--- start Input records ---

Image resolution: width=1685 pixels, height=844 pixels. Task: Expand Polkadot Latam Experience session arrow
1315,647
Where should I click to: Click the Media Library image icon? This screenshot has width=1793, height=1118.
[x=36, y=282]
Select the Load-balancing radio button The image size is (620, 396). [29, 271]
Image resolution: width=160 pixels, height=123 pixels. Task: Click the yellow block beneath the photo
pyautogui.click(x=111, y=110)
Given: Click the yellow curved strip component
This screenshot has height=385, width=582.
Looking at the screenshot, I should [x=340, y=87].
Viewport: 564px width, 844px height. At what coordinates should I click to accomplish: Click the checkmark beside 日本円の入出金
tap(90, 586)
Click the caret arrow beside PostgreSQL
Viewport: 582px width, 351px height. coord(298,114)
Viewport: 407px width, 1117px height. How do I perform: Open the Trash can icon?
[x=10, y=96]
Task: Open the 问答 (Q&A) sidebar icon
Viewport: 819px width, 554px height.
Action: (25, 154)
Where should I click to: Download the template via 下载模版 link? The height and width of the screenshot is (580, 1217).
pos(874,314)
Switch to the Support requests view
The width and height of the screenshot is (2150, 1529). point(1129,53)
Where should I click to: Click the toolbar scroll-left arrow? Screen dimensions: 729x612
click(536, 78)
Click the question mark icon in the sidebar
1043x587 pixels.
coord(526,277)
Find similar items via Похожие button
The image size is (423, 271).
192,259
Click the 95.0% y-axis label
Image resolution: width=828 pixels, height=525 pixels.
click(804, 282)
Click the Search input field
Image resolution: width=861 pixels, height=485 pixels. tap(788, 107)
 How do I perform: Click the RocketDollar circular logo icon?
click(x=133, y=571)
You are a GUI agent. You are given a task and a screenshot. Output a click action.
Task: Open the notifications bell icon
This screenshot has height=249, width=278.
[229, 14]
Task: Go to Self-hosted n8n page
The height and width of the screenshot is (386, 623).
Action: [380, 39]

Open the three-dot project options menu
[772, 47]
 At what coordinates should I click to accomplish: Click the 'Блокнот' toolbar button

--- end Input records ---

## The task
Lay out the data above as a Markdown table with two columns, Row and Text. Give each non-blank line its own numbered row.

## Task output
| Row | Text |
|---|---|
| 1 | Image resolution: width=1685 pixels, height=844 pixels. Task: Expand Polkadot Latam Experience session arrow |
| 2 | 1315,647 |
| 3 | Where should I click to: Click the Media Library image icon? This screenshot has width=1793, height=1118. |
| 4 | [x=36, y=282] |
| 5 | Select the Load-balancing radio button The image size is (620, 396). [29, 271] |
| 6 | Image resolution: width=160 pixels, height=123 pixels. Task: Click the yellow block beneath the photo |
| 7 | pyautogui.click(x=111, y=110) |
| 8 | Given: Click the yellow curved strip component |
| 9 | This screenshot has height=385, width=582. |
| 10 | Looking at the screenshot, I should [x=340, y=87]. |
| 11 | Viewport: 564px width, 844px height. At what coordinates should I click to accomplish: Click the checkmark beside 日本円の入出金 |
| 12 | tap(90, 586) |
| 13 | Click the caret arrow beside PostgreSQL |
| 14 | Viewport: 582px width, 351px height. coord(298,114) |
| 15 | Viewport: 407px width, 1117px height. How do I perform: Open the Trash can icon? |
| 16 | [x=10, y=96] |
| 17 | Task: Open the 问答 (Q&A) sidebar icon |
| 18 | Viewport: 819px width, 554px height. |
| 19 | Action: (25, 154) |
| 20 | Where should I click to: Download the template via 下载模版 link? The height and width of the screenshot is (580, 1217). |
| 21 | pos(874,314) |
| 22 | Switch to the Support requests view |
| 23 | The width and height of the screenshot is (2150, 1529). point(1129,53) |
| 24 | Where should I click to: Click the toolbar scroll-left arrow? Screen dimensions: 729x612 |
| 25 | click(536, 78) |
| 26 | Click the question mark icon in the sidebar |
| 27 | 1043x587 pixels. |
| 28 | coord(526,277) |
| 29 | Find similar items via Похожие button |
| 30 | The image size is (423, 271). |
| 31 | 192,259 |
| 32 | Click the 95.0% y-axis label |
| 33 | Image resolution: width=828 pixels, height=525 pixels. |
| 34 | click(804, 282) |
| 35 | Click the Search input field |
| 36 | Image resolution: width=861 pixels, height=485 pixels. tap(788, 107) |
| 37 |  How do I perform: Click the RocketDollar circular logo icon? |
| 38 | click(x=133, y=571) |
| 39 | You are a GUI agent. You are given a task and a screenshot. Output a click action. |
| 40 | Task: Open the notifications bell icon |
| 41 | This screenshot has height=249, width=278. |
| 42 | [229, 14] |
| 43 | Task: Go to Self-hosted n8n page |
| 44 | The height and width of the screenshot is (386, 623). |
| 45 | Action: [380, 39] |
| 46 | Open the three-dot project options menu |
| 47 | [772, 47] |
| 48 |  At what coordinates should I click to accomplish: Click the 'Блокнот' toolbar button |